Le patient choisit, mais le médecin décide
Le libre choix du patient est respecté puisque c’est à lui de désigner son pharmacien « correspondant », même si l’officinal peut l’informer du dispositif en lui en présentant les avantages. Sous réserve que le médecin ait au préalable mentionné cette possibilité sur l’ordonnance, en indiquant : « renouveler tout ou partie des traitements ». Mais tout n'est pas si simple. Ainsi, le syndicat des médecins libéraux (SML), vent debout devant ce qu’il dénonce comme un transfert de compétences, incite les médecins « à inscrire systématiquement la mention "ordonnance non modifiable" ».

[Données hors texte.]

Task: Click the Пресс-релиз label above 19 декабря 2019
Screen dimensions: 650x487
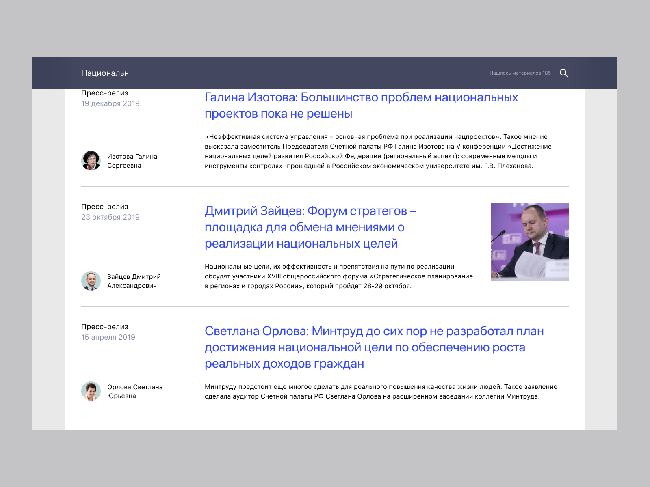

Aussi, pour fluidifier les relations médecins-pharmaciens, le décret prévoit que le projet du dispositif définisse en amont « les modalités d’information du médecin » en cas de renouvellement ou d’ajustement de posologie.
En tout état de cause, le pharmacien autorisé au renouvellement et à l’adaptation de posologie doit les mentionner sur l’ordonnance, et le cas échéant, dans le DP ou le DMP, signale le décret.
Une intervention limitée
Ce n’est donc qu’à la condition expresse de détenir l’accord du prescripteur, que le pharmacien peut agir sur la posologie ou le renouvellement partiel ou total du traitement. Le cas échéant, la durée maximale de la prescription et l’ensemble des renouvellements réalisés par le pharmacien correspondant ne peuvent excéder douze mois, comme le précise le texte du décret.
Les deux syndicats de la profession demandent que les missions du pharmacien soient élargies. Au suivi de l’observance, à l’orientation diagnostique en cas de soins non programmés, voire à la dispensation protocolisée pour la FSPF, à l’accompagnement des douleurs chroniques, du diabète, de l’hypertension, de l’insuffisance cardiaque, de la grossesse ou encore de l’allaitement, en ce qui concerne l’USPO. Cette dernière souhaiterait également que le patient puisse être acteur de son parcours de soins en étant à l’initiative de la coordination des professionnels de santé qu’il aura choisis.
Un statut fixé dans le cadre conventionnel
L’USPO a signé en novembre 2019 l’avenant n° 19 qui inscrit dans la convention pharmaceutique le pharmacien correspondant. Restent à préciser les modalités de déclaration auprès de l'assurance-maladie des officinaux volontaires. Pour l’heure, l’option retenue est un formulaire CERFA qui permet de désigner le pharmacien correspondant, à l’instar de celui existant pour le médecin traitant, explique Pierre-Olivier Variot, président de l’USPO. Cependant, une dématérialisation pourrait intervenir avec une inscription en ligne sur le compte ameli pro.
De même, les conditions de rémunération sont loin de satisfaire les syndicats. Selon eux, le rôle du pharmacien correspondant doit être valorisé directement, et non par le biais d'une structure administrative (ESP, MSP, CPTS). Ce dossier de la rémunération reste pour l'instant ouvert et sera porté aux prochaines négociations conventionnelles.